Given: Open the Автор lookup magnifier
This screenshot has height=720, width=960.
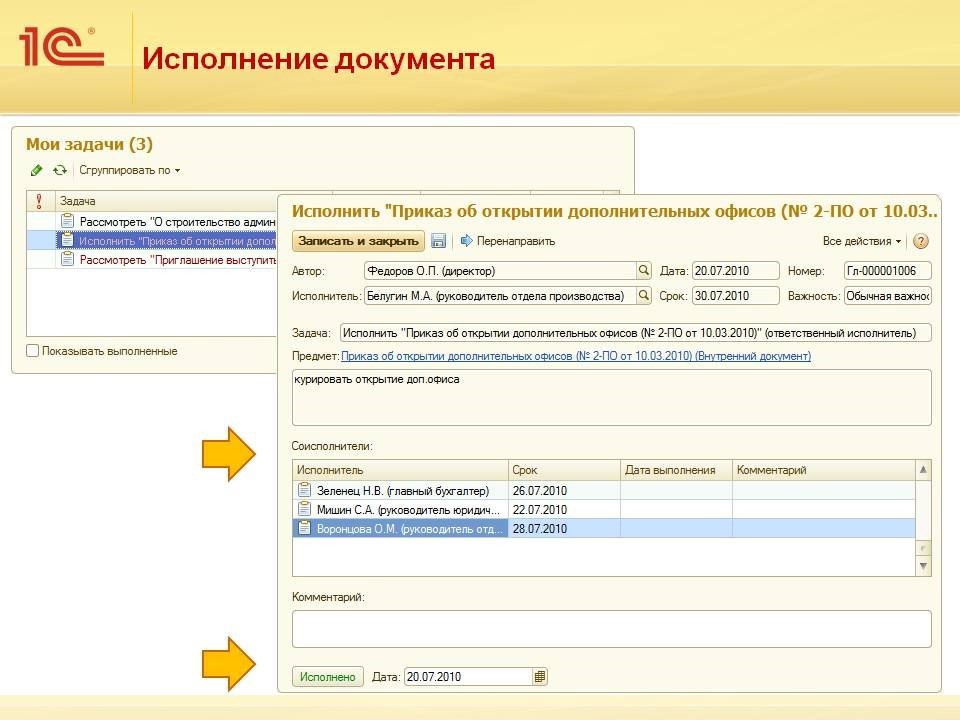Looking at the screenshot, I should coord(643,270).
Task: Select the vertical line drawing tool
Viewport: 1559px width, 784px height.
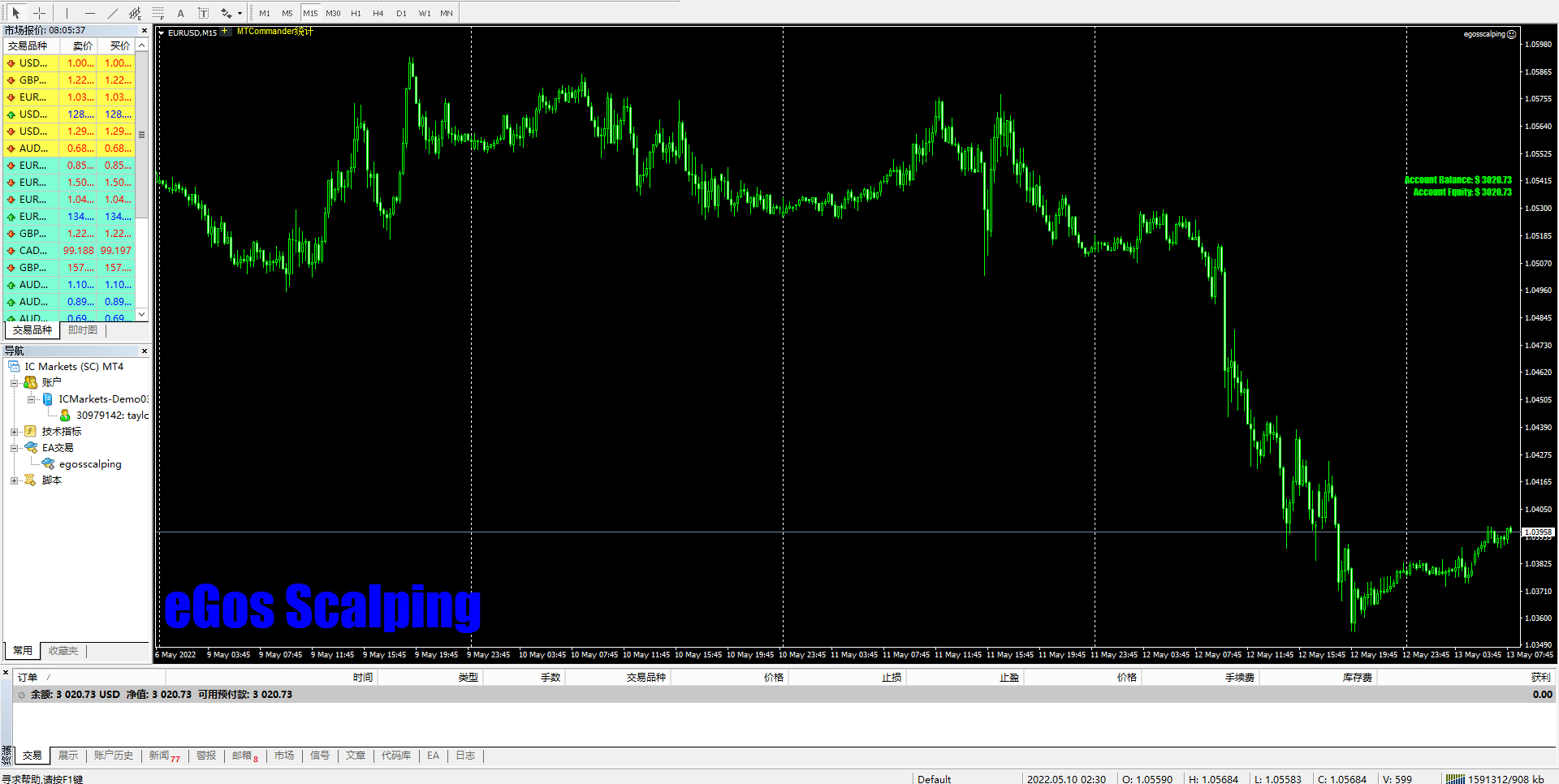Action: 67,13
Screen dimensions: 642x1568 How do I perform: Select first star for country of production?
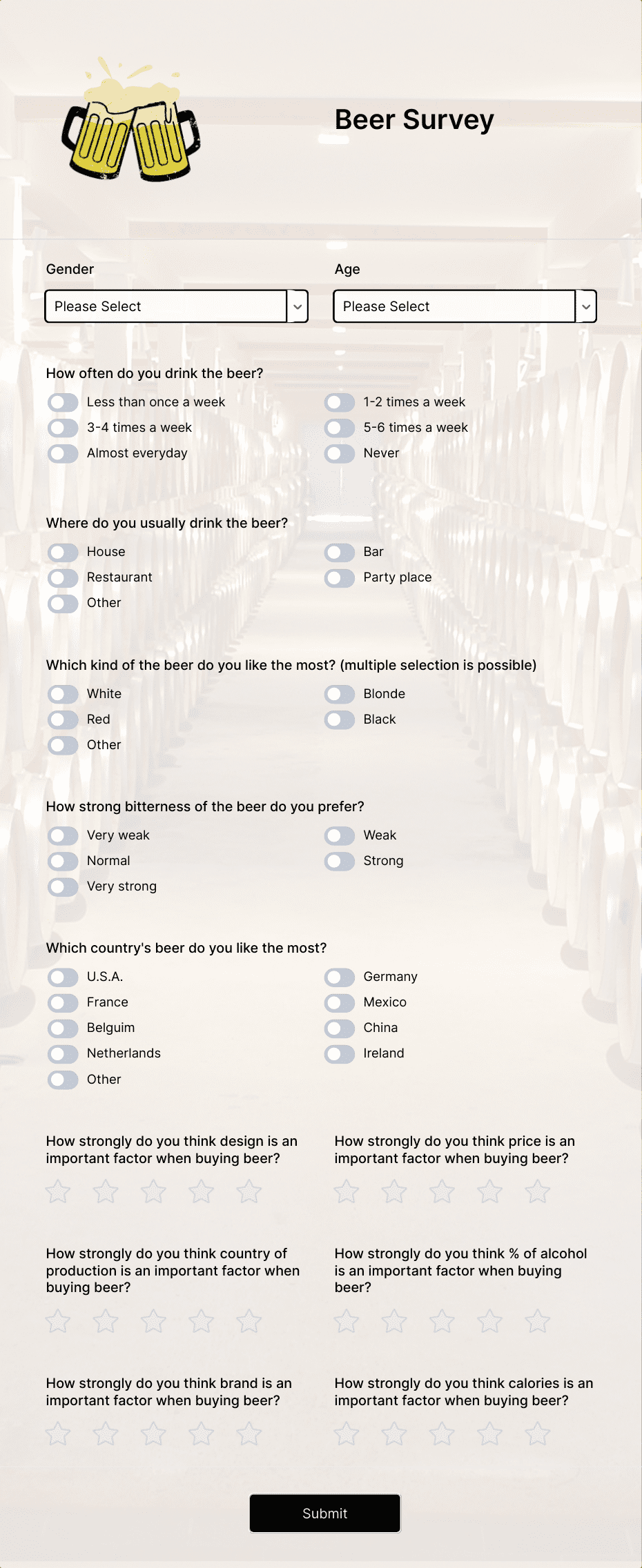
+++++
How many lines of the listing above contain the string "height", counting only matches in that exact case? Reply with the number alone.

2